» **Records**:
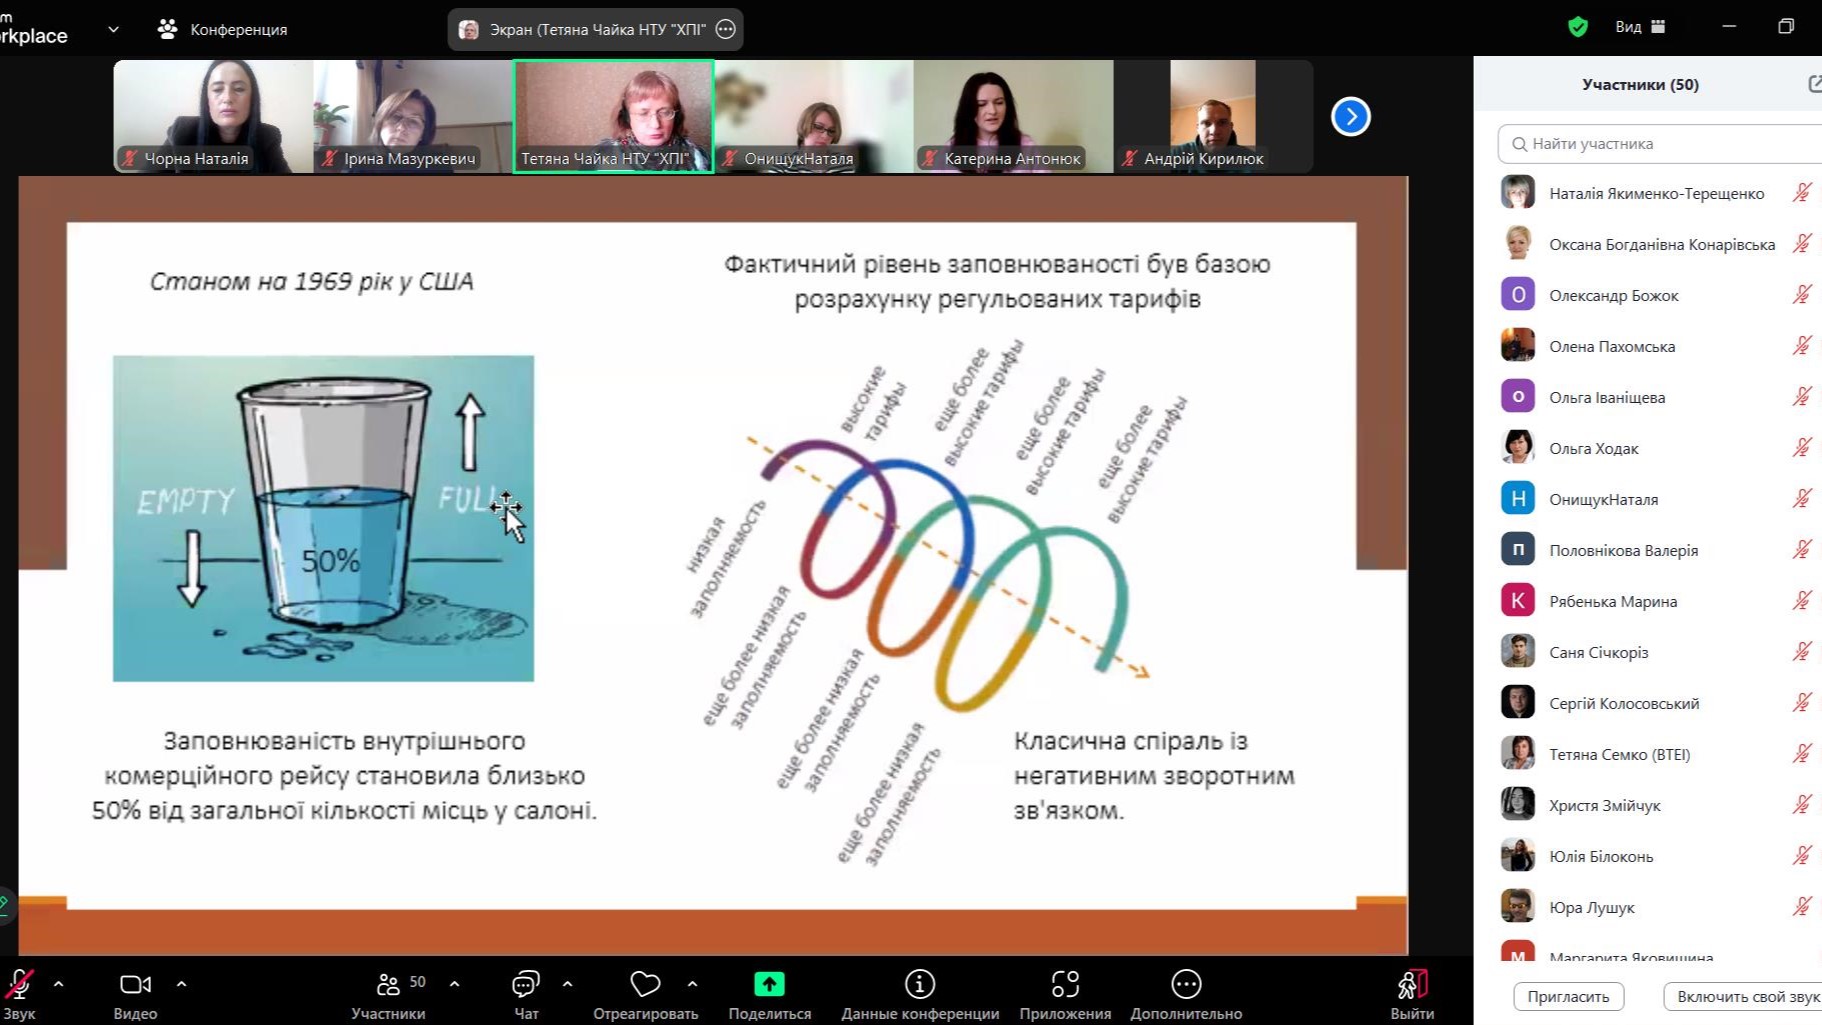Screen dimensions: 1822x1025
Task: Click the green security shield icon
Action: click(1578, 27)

...

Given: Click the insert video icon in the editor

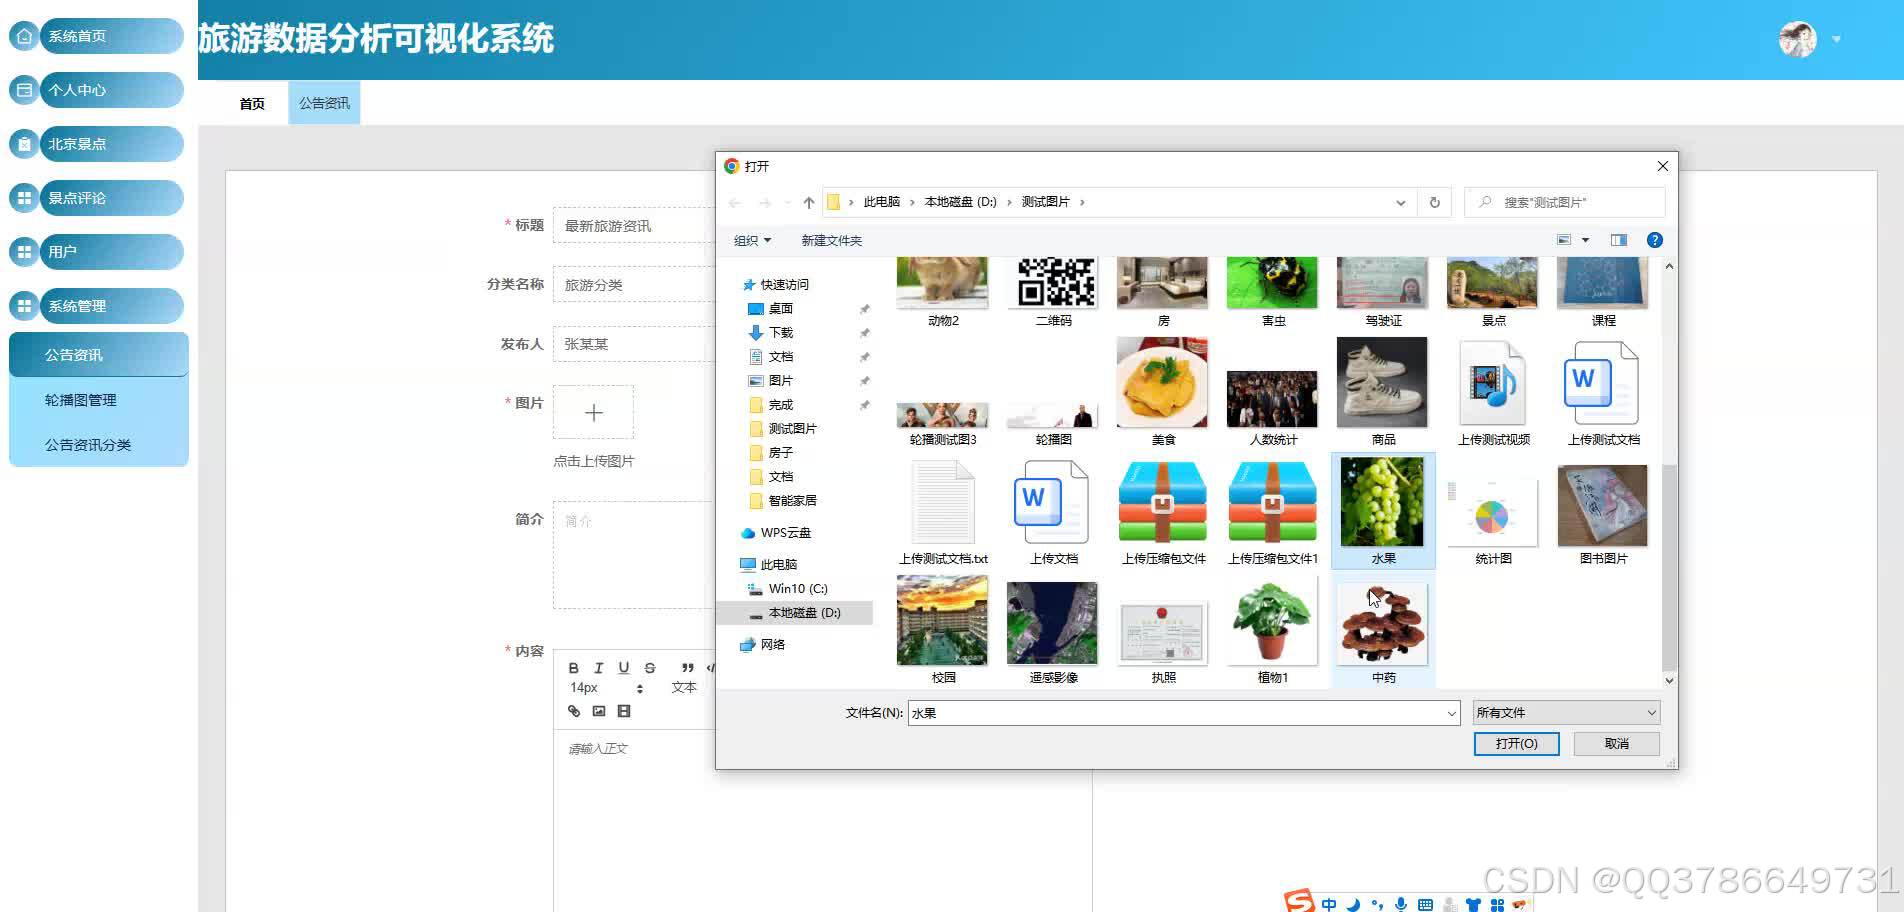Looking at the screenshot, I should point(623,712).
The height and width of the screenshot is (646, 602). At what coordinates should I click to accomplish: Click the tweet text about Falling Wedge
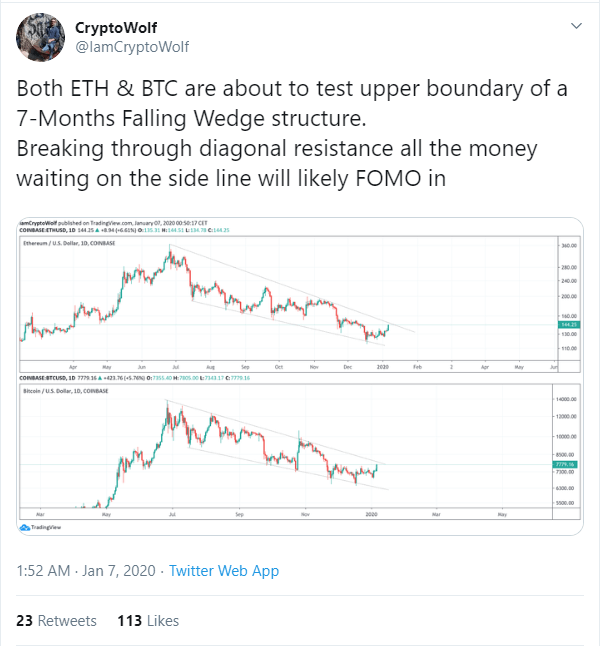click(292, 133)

» **Problem requirements**: Rewrite the lines from the one holding "The height and" through the one holding "click(292, 133)", inclusive, with "tweet" renamed to "post" and everything else unchanged. Omit the pictures.

» **Correct answer**:
The height and width of the screenshot is (646, 602). At what coordinates should I click to accomplish: Click the post text about Falling Wedge
click(292, 133)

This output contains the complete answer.